Liquid foams consist of gas bubbles that are separated from each other by thin liquid films. The unique properties of foams find a wide range of purposes in nature and industry [1, 2]. Foam forming technology enables manufacturing of new products to replace plastics with biodegradable materials [3,4,5,6], the delivery of drugs [7] and thermal insulators [8] among others.

The ultimate question for the designer is how to select the best bubble distribution for a specific structure [9]. Therefore, in order to understand the internal foam structure, different techniques have been used to characterise them such as scanning electron microscopy (SEM), light microscopy (LM) and three-dimensional reconstruction approach using X-ray microcomputed tomography [10, 11]. In this article, we use optical coherence tomography (OCT), a non-invasive optical imaging technique that can provide an internal description of the material.

Optical coherence tomography (OCT) is a method based on low-coherence interferometry for depth-resolved imaging within turbid media. It has rapidly evolved in recent years, making it applicable to a large number of fields [12]. OCT is well known for its high depth and transversal resolution (decoupled from each other) and high probing depth in scattering media, along with its contact-free and non-invasive operation. It uses scattered light, from which it derives high resolution, cross-sectional imaging for non-invasive investigation using the Fourier diffraction projection theorem [12].

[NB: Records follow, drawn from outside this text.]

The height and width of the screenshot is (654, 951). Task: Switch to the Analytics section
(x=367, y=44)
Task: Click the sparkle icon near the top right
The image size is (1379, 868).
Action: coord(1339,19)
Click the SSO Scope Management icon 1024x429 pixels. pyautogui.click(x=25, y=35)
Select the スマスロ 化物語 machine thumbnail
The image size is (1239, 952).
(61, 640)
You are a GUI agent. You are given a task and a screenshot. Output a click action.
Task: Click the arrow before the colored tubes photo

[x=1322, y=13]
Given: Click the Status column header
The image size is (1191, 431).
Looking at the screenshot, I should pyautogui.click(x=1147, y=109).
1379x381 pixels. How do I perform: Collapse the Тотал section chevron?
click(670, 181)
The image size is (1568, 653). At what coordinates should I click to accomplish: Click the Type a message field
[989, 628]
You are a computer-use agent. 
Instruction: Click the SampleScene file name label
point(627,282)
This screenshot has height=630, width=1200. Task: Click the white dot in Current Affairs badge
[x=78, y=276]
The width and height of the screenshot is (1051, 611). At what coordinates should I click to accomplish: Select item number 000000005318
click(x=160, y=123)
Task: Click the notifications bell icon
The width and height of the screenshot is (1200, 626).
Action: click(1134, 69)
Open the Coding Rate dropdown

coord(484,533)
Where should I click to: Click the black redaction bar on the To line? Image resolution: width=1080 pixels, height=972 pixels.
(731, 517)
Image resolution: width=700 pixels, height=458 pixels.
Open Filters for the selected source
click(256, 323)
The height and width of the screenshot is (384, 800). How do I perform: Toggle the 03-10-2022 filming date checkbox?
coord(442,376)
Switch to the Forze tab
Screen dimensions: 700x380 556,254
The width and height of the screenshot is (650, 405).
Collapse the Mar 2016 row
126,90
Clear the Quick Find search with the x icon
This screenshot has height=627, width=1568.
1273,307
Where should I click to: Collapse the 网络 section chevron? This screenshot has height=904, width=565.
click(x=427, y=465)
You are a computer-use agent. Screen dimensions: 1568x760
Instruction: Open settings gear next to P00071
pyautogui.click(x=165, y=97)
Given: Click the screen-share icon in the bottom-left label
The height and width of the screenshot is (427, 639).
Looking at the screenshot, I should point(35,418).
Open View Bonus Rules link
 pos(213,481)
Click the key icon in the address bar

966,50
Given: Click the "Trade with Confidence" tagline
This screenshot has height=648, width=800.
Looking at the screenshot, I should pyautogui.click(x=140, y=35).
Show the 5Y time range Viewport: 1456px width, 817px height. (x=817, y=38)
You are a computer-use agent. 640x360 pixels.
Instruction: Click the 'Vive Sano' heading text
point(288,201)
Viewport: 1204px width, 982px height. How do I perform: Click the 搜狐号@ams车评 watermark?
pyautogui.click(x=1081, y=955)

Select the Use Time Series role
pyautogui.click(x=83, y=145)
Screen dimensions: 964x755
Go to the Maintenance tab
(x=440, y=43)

From the material science perspective, optimising and verifying the unit cell properties on a microscale create the desired properties on a macroscale [13]. Creating orientated rod-shaped structures, for example by elongating bubbles, increases the compression strength in one direction while reducing it in the cross-direction. This can be achieved in the laboratory scale by freeze casting increasing compression strength in the direction of the bubbles’ major axes by nearly fourfold compared to the bubbles’ minor axes [14, 15]. Following this idea, we have made a bio-based porous materials (Fig. 1) by introducing anisotropy by weighting its internal structure in a particular direction [3].

Figure 1

a Top view of a single rod. The major axis is set on the y-axis. b Photomicrograph of the rod. Bubbles appear to be elongated along the major axis of the rod

The internal structure of similar porous materials has been explored using different techniques [11, 16]. In general, the 2D methods such as SEM, light microscopy or direct CCD imaging yield similar results as X-ray microtomography, but the former is limited compared to 3D methods [17]. We will show that OCT is a suitable technique for our material due to its translucent properties.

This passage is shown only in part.